Ironically, the announcement comes during Chinese President Xi Jinping’s first visit to the United States since taking office. While the hackers responsible for the OPM breach were definitely Chinese, the White House has been hesitant to point the finger at the Chinese government and has yet to retaliate for the cyber attack.

Yesterday, Xi repeatedly insisted that the Chinese government was not behind the attack, insisting it was the work of corporate espionage. While delivering a speech in Seattle, he said that China is eager to work with the United States to combat cyber theft, which he said their own government has fallen victim to as well.

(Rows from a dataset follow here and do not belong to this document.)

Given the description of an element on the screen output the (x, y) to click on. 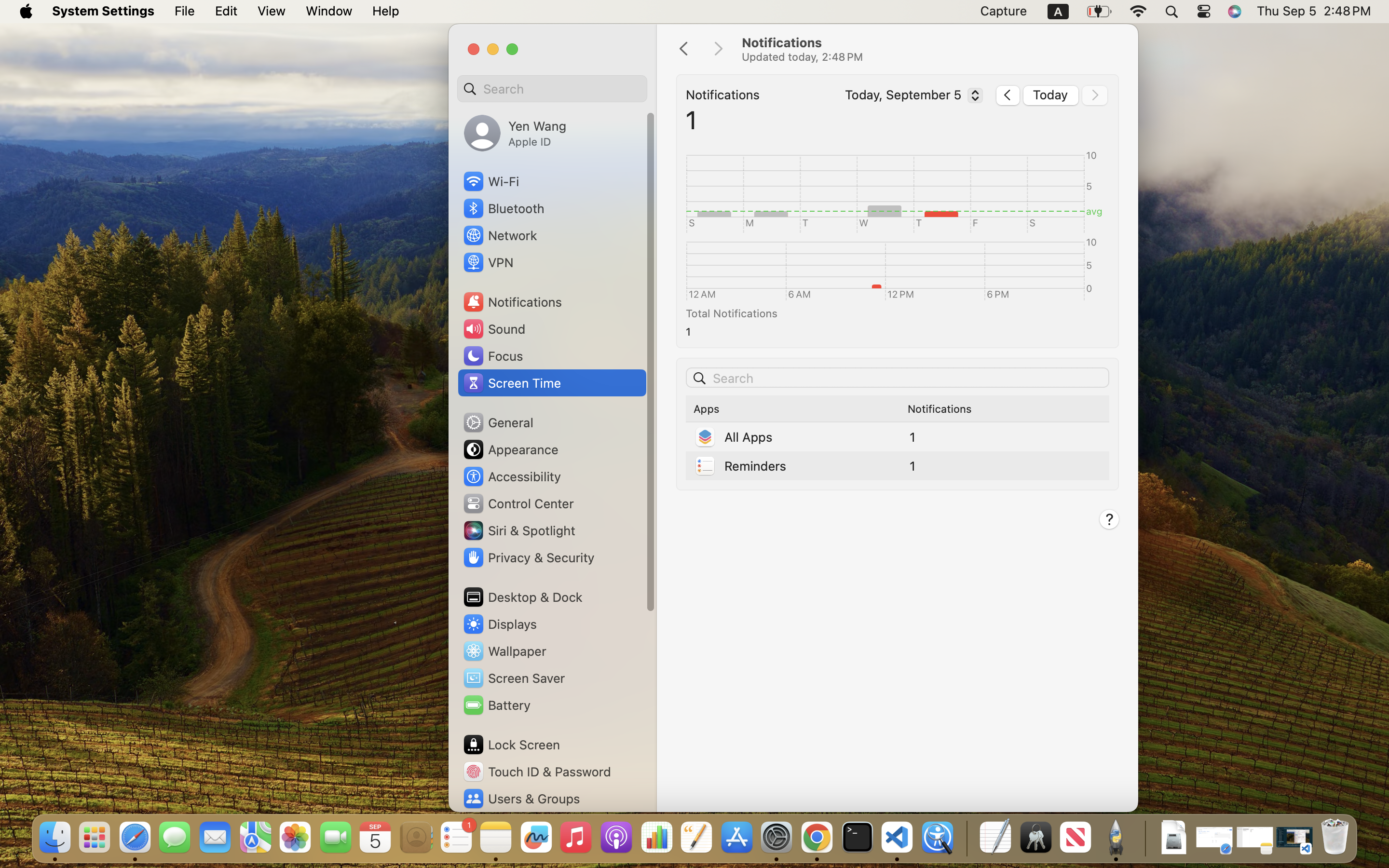
Touch ID & Password Element type: AXStaticText (536, 771)
Bluetooth Element type: AXStaticText (503, 207)
Wi‑Fi Element type: AXStaticText (490, 180)
Sound Element type: AXStaticText (493, 328)
Users & Groups Element type: AXStaticText (520, 798)
Given the description of an element on the screen output the (x, y) to click on. 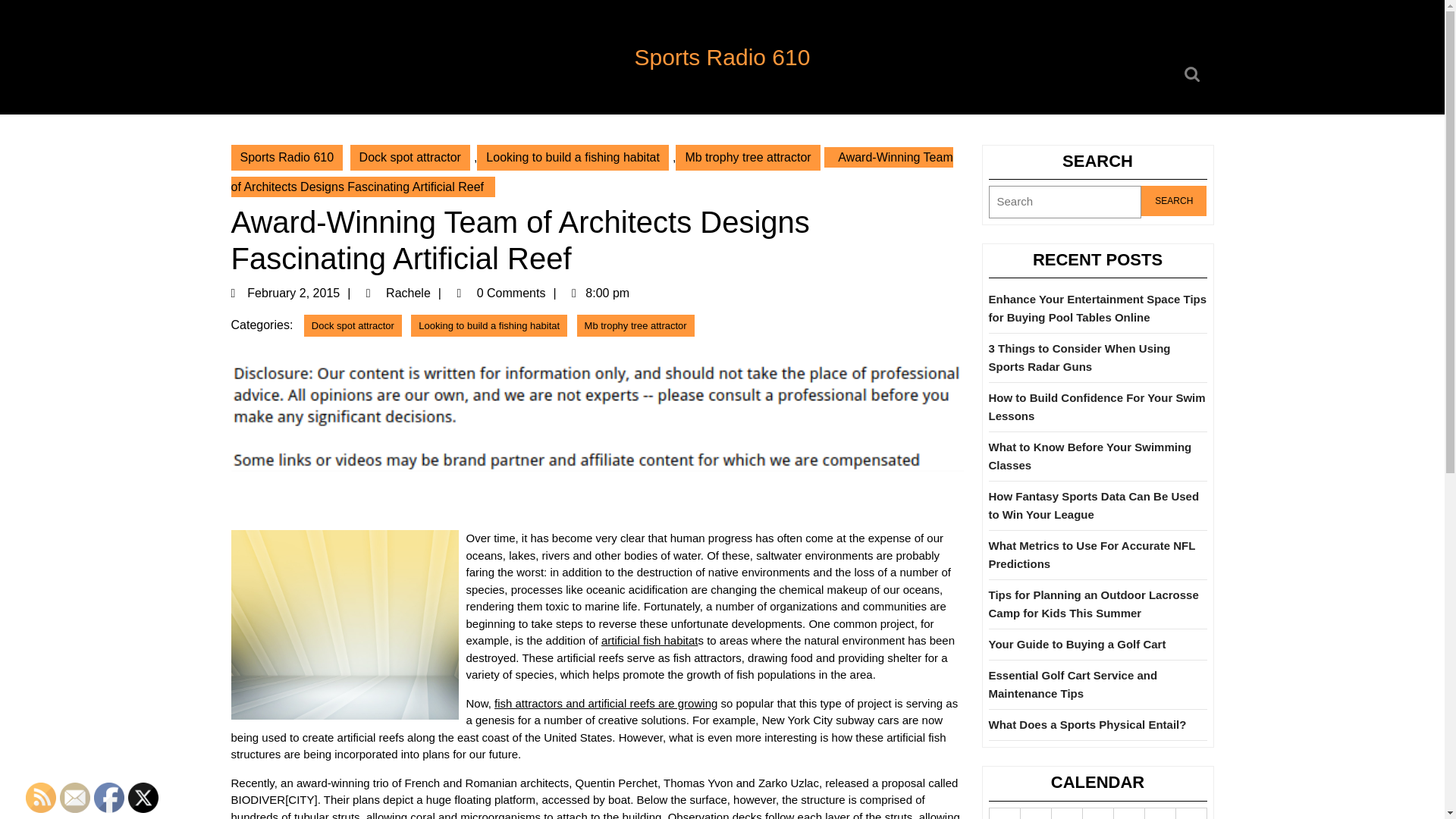
Search (1174, 200)
Sports Radio 610 (722, 57)
Tuesday (1035, 813)
Root wad attractor (649, 640)
Dock spot attractor (410, 157)
Search (1174, 200)
Saturday (1160, 813)
Facebook (108, 797)
Looking to build a fishing habitat (488, 325)
Search (1174, 200)
Sports Radio 610 (286, 157)
Search (1193, 73)
Dock spot attractor (352, 325)
Thursday (1098, 813)
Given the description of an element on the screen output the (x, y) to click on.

Despite Xi’s insistence that his government was not behind the attack, everyone kind of knows he’s lying. After all, what good is the personal information of U.S. government employees and spies to corporations? While it’s clear that the federal government needs to ramp up their cyber security efforts, Paul Bonicelli blames President Obama’s foreign policy decisions that have weakened the United States’s global position. He writes: 

The United States would have been better served by an OPM that was on its guard, but also by a posture in the world that warded off such unprecedented attacks. Every country that can spies in as sophisticated a way as possible, but for China to feel free to commit such an attack says a lot about how little it fears crossing the Obama administration.

Obama will get a chance to talk to Xi about the hack when the latter visits the White House on Friday, although if the past is any indicator, Obama will probably not bring any of this up.